#### [Work required]
Restate exactly the lines below, from the one containing "481x251 pixels." through the final line, and leave out the pictures.
╭─ Data under study
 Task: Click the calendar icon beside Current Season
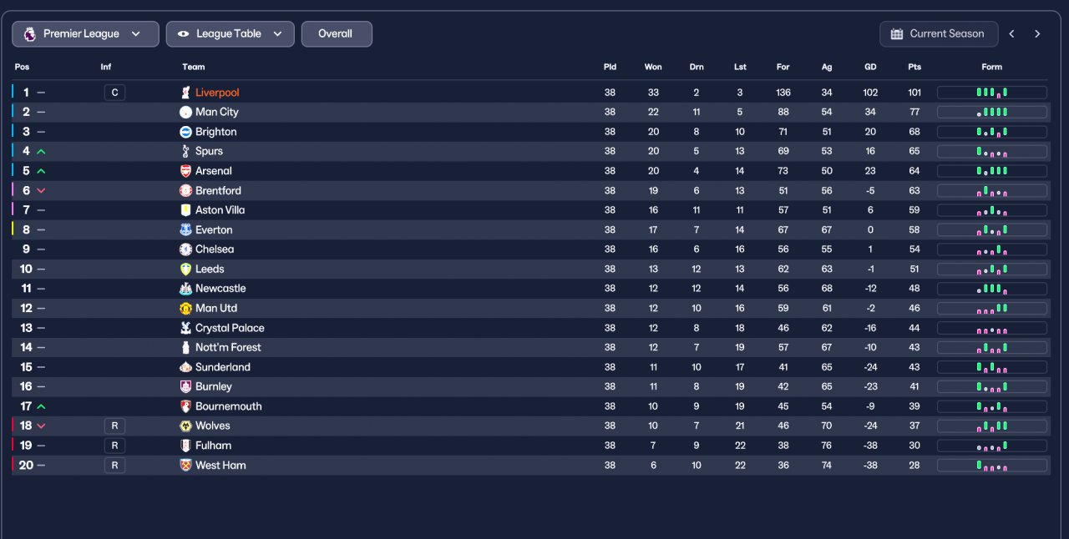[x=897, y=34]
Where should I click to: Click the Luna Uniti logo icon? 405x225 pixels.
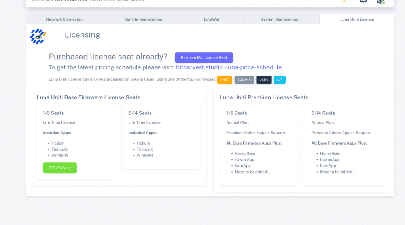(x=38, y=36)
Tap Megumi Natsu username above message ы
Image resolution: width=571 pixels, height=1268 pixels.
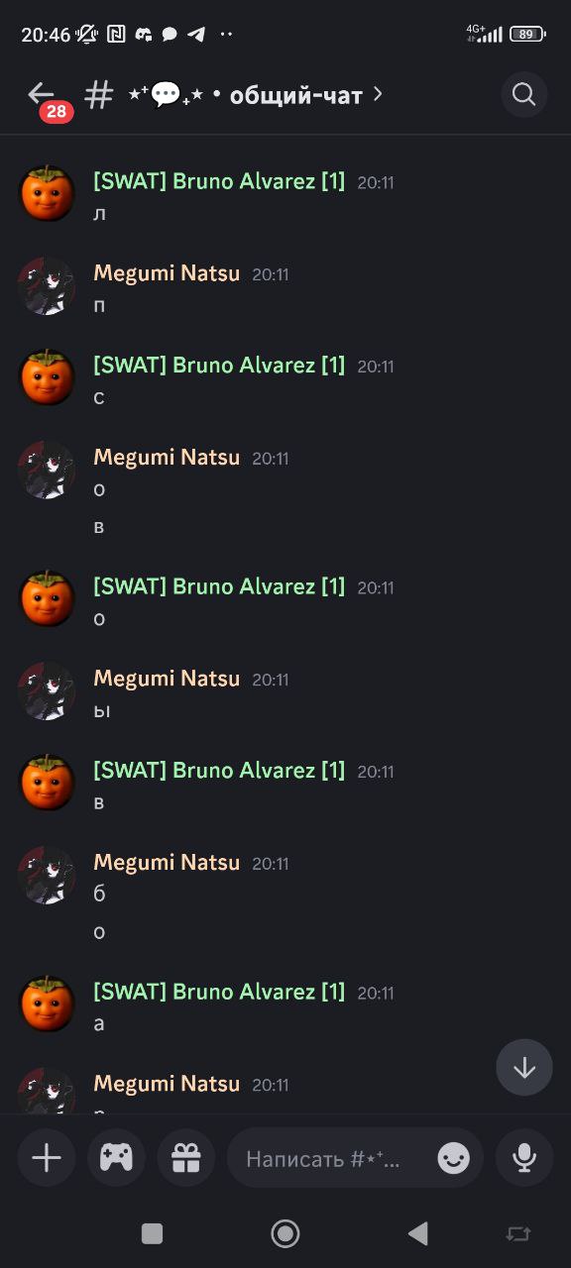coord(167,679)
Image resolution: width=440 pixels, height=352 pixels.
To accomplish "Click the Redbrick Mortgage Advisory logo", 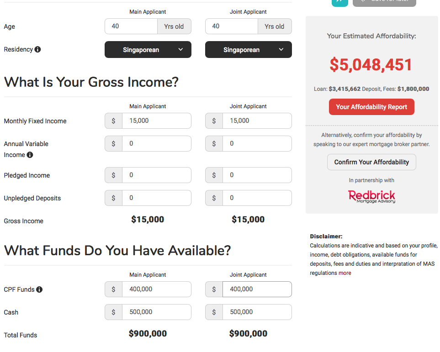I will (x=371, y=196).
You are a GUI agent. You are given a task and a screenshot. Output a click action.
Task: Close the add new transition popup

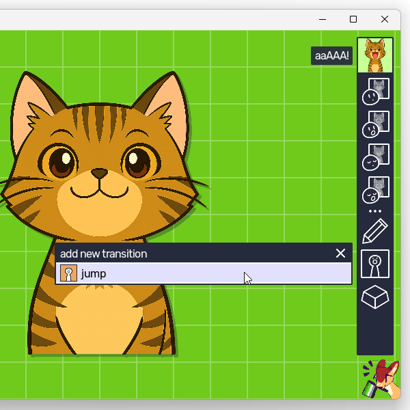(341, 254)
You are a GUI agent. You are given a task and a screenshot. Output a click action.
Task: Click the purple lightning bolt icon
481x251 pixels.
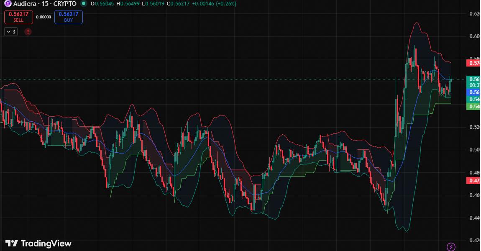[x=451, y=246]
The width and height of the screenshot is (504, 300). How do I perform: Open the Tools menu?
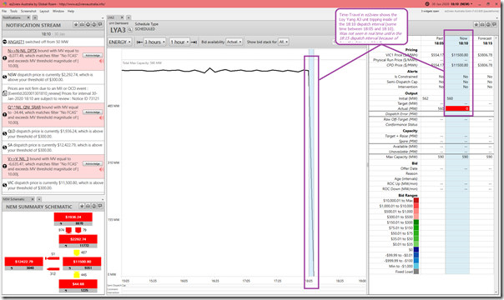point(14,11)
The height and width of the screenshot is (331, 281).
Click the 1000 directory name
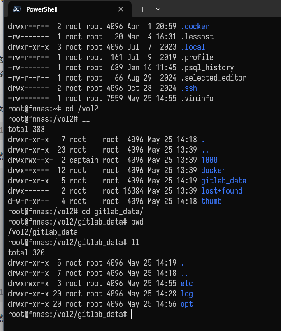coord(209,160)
╰─
#### [Answer section]
481x251 pixels.
[x=451, y=246]
The width and height of the screenshot is (504, 300). How do I perform: Open the Tools menu?
point(14,11)
The height and width of the screenshot is (331, 281).
Click the 1000 directory name
coord(209,160)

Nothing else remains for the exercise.